Acclaimed Author and Activist Atwood Strikes Back with “The Unburnable Book”

Photo credit: Rethink/Penguin Random House
Photo credit: Rethink/Penguin Random House

Going once, going twice…sold!

Yesterday a virtual gavel concluded a two-week online auction for The Unburnable Book, a beautifully customized single volume of Margaret Atwood’s classic The Handmaid’s Tale created to protest book bans. Printed on fire-resistant paper, bound with flame-retardant covers, it was sold at auction for $130,000 by Sotheby’s, with proceeds going to PEN America. This unique literary objet d’art was “a magic idea,” says Jared Bland, of McClelland & Stewart, a division of Penguin Random House and Atwood’s longtime Canadian publisher, “one that came together in a compressed timeline.”

This year, with book bans accelerating from Tennessee to Texas to South Dakota—and with bonfires chillingly captured on camera—Penguin Random House Canada and U.S. joined forces with Atwood to strike back. In early February, Bland was pitched the idea of an “unburnable” book by a Toronto-based independent creative agency, Rethink, and brought the proposal to his management team. The Handmaid’s Tale seemed the perfect choice; over the decades it’s been intermittently banned throughout North America. Atwood was “game” from the start, and requested all proceeds go to PEN America, given her lengthy relationship with that organization. She agreed to star in a lush promotional video, shot on a Toronto soundstage. The book itself was crafted by a print-and-bindery master, Jeremy Martin.
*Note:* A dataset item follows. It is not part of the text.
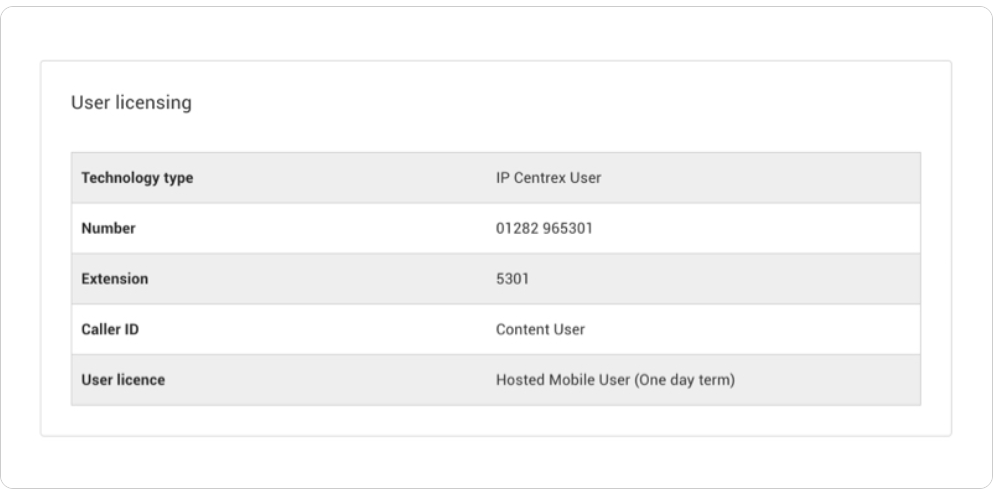Screen dimensions: 1006x498
Task: Click the (One day term) text
Action: [x=685, y=380]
Bland and his colleagues in both Canada and the United States wanted “to make as big a splash as possible” as they considered auction venues. One firm rose above the rest. He “cold-emailed” Richard Austin, senior vice president at Sotheby’s New York and head of the department of books and manuscripts, who responded enthusiastically and put together the logistics of the auction. In the now-famous video—unveiled at PEN America’s Manhattan gala last month—Atwood, steely-eyed but with a smile teasing her lips, tests a prototype. She dons leather gloves and a flamethrower to torch the crown jewel of her own oeuvre—to no avail.

Since its original publication in 1985, The Handmaid’s Tale has morphed into both literary touchstone and social flashpoint, a futuristic fable that reveals more about our current moment than a “Breaking News” chyron on Fox News. Set in patriarchal Gilead, a totalitarian successor to a toppled American government, the novel traces the fate of Offred, a handmaid or concubine forced to give birth to the progeny of powerful men. The Handmaid’s Tale was shortlisted for the Booker Prize, translated into a 1990 feature film, a 2000 opera, a 2017 television miniseries, and even spawned Atwood’s sequel, The Testaments, published in 2019, igniting firestorms of debate as the fate of women’s bodily autonomy hangs in the balance.
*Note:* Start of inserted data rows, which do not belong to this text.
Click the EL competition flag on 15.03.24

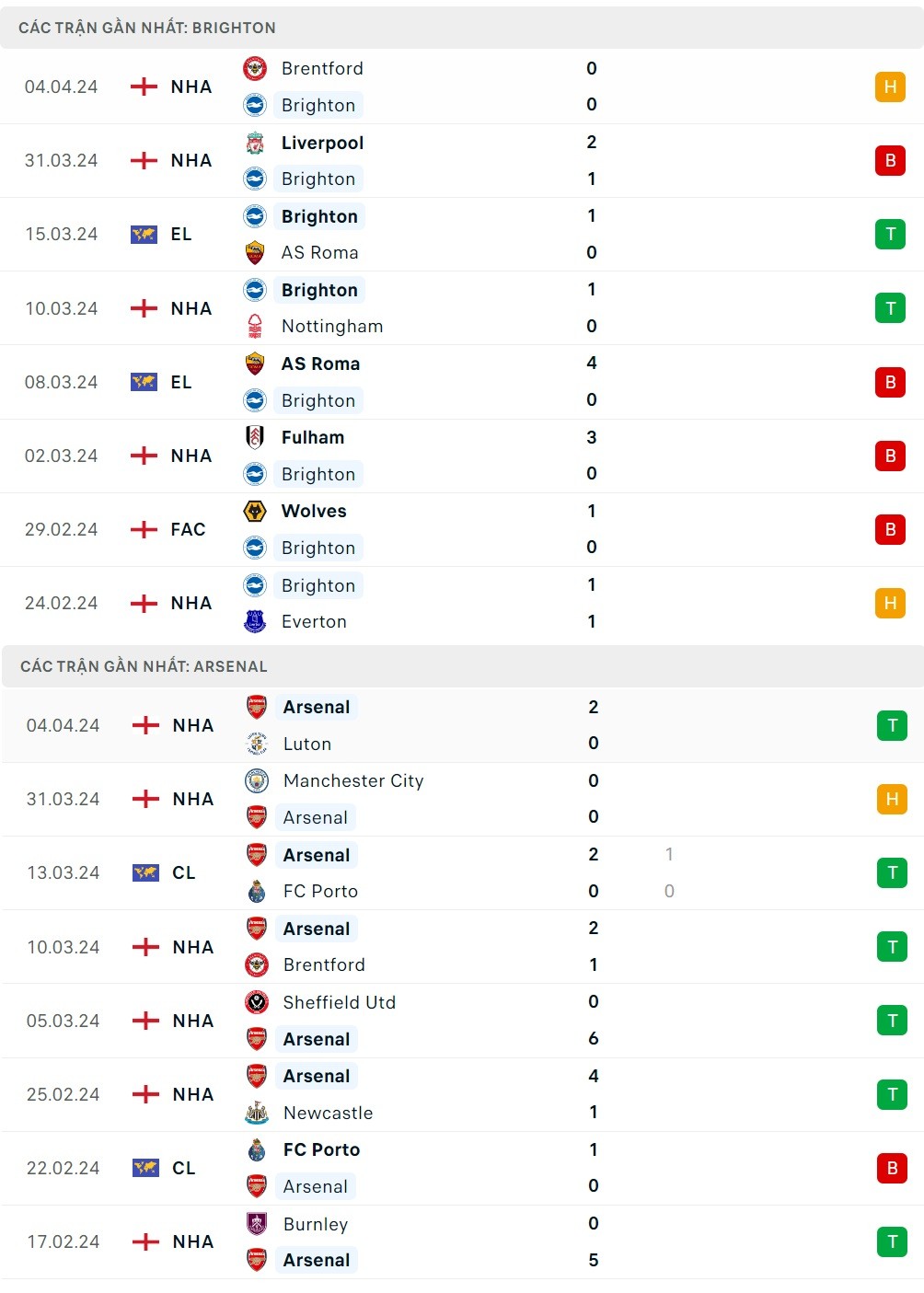tap(144, 234)
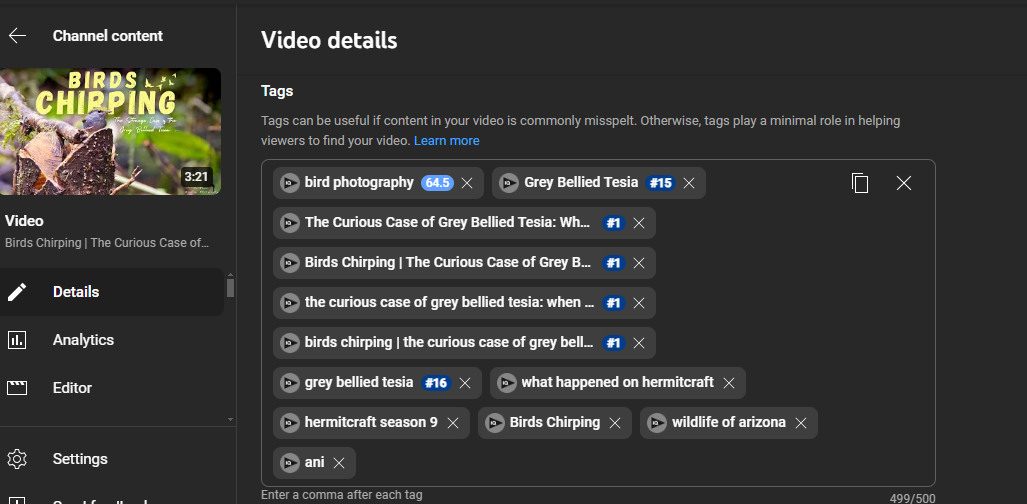This screenshot has width=1027, height=504.
Task: Open the Learn more link
Action: [x=446, y=141]
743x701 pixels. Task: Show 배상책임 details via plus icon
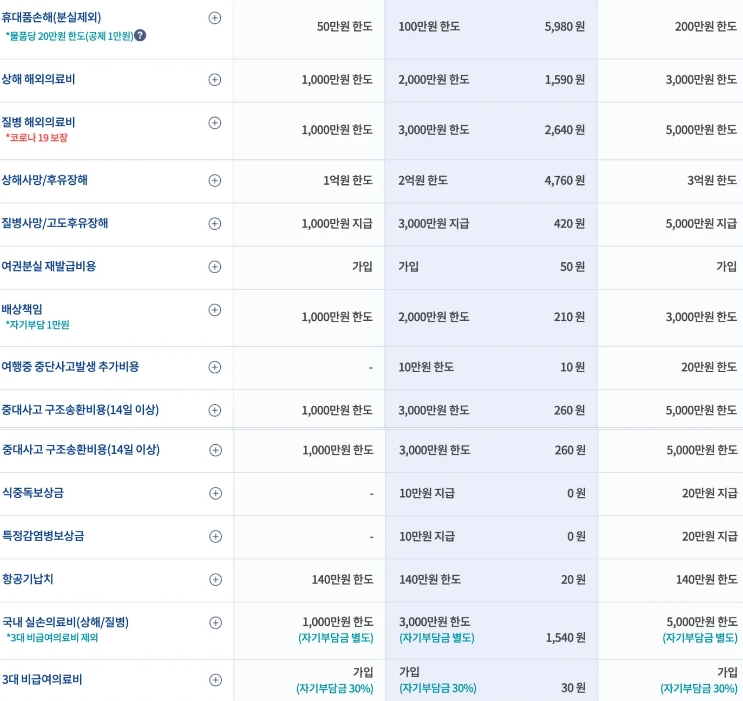coord(214,310)
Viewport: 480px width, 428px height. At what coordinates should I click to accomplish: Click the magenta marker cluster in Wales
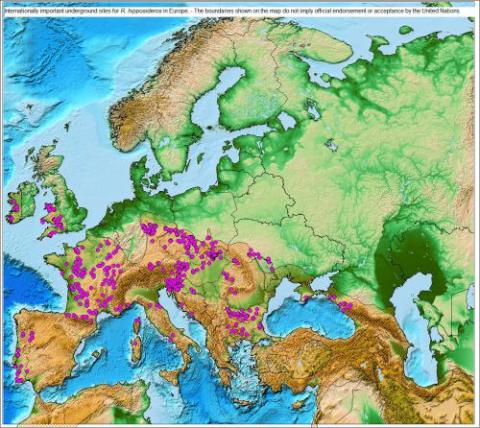[x=51, y=208]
The Unburnable Book, then, is literally indestructible, its physical form a metaphor for voices on the margins as well as those whose views we abhor. Our First Amendment is a gift to the world, resonating from Manhattan’s 1915 March for Suffrage to the Edmund Pettus Bridge to Soweto to Tiananmen Square; and in the spirit of Atwood’s magnum opus, we must stand for freedom of expression, full stop. Or as she observes: “I’m very pleased that the one-of-a-kind Unburnable Book of The Handmaid’s Tale has raised so much money for PEN America. Free speech issues are being hotly debated, and PEN is a sane voice amidst all the shouting. The video of the book being torched by me and refusing to burn has now had a potential five billion views. We hope it raises awareness and leads to reasoned discussion.”